Looking at the scatter plot (Figure 9.1) the assumption of linearity seems to hold because the relationship between the two variables seems to be linear along the red line (regression line). Should the pattern of points show a different trend (e.g., curve), the relationship between the two variables is not linear and therefore other correlation tests should be used to analyze it.
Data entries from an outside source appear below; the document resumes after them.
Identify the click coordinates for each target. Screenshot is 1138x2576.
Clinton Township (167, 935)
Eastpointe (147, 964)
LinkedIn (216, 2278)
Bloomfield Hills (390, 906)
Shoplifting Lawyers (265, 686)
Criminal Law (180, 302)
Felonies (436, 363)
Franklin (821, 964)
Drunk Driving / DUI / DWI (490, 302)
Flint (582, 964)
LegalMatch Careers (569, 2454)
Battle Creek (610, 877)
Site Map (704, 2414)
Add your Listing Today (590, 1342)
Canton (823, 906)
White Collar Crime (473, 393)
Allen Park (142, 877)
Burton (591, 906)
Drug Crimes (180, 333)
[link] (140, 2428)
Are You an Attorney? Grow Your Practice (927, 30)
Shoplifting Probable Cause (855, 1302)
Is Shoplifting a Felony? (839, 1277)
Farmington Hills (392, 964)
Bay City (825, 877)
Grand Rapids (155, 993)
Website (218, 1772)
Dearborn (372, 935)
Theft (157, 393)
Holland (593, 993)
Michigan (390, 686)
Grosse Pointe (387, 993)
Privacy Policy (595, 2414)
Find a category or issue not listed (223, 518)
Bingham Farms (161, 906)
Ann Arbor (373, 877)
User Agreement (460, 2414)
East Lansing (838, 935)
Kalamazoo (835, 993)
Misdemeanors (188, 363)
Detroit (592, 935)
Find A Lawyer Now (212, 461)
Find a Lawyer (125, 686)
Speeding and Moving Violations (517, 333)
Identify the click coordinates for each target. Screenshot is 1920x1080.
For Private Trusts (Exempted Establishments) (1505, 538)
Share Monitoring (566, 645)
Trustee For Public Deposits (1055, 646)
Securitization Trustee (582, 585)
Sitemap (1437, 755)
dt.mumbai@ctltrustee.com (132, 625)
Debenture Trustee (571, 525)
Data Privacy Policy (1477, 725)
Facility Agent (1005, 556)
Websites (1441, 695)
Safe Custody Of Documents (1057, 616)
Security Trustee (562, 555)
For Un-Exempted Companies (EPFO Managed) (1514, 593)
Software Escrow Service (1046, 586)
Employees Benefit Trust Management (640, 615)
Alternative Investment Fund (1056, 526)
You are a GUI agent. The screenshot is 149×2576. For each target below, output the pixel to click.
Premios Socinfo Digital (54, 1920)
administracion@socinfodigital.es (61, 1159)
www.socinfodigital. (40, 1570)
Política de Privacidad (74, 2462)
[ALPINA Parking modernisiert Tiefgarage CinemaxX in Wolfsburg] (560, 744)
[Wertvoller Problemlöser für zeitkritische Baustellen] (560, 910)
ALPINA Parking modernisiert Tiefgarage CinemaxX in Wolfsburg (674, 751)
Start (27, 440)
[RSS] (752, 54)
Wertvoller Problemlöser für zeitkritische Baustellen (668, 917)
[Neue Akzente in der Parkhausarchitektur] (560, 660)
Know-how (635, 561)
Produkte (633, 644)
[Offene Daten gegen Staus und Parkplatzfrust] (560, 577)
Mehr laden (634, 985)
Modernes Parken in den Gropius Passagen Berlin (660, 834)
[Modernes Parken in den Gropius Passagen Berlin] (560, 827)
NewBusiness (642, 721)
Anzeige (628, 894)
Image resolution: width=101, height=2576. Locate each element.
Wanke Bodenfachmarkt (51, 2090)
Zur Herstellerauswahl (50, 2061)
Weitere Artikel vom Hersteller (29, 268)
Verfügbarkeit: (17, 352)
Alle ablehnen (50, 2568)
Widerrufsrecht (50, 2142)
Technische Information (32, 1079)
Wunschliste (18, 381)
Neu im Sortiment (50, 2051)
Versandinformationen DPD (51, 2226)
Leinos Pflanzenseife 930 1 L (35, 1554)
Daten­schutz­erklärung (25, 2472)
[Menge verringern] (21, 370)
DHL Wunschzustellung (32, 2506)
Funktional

With the assumptions verified, let’s run the Pearson Correlations test.

```
Pearson's product-moment correlation
data: my.cor$mpg and my.cor$wt
t = -9.6, df = 30, p-value = 1e-10
alternative hypothesis: true correlation is not equal to 0
95 percent confidence interval:
-0.9338 -0.7441
sample estimates:
cor
-0.8677
```

The *p*-value < 0.05 suggests that there is a significant correlation between *mpg* (fuel efficiency) and *wt* (car’s weight).

## 9.2 Spearman Correlations Test

Non-parametric test used for two *interval*, *ratio*, or *ordinal* type variables.

Because the *Spearman Correlations* test does not have any assumptions about the data, it can be run directly.

```
Spearman's rank correlation rho
data: my.cor$mpg and my.cor$wt
S = 10000, p-value = 1e-11
alternative hypothesis: true rho is not equal to 0
sample estimates:
rho
-0.8864
```

Based on the computed *p*-value < 0.05 it can be concluded that the two variables are significantly correlated to each other.

## 9.3 Kendall Correlations Test

Non-parametric test used for two *interval*, *ratio*, or *ordinal* type variables.

Because the *Kendall Correlations* test does not have any assumptions about the data, it can be run directly.

```
Kendall's rank correlation tau
data: my.cor$mpg and my.cor$wt
z = -5.8, p-value = 7e-09
alternative hypothesis: true tau is not equal to 0
sample estimates:
tau
-0.7278
```

Based on the computed *p*-value < 0.05 it can be concluded that the two variables are significantly correlated to each other.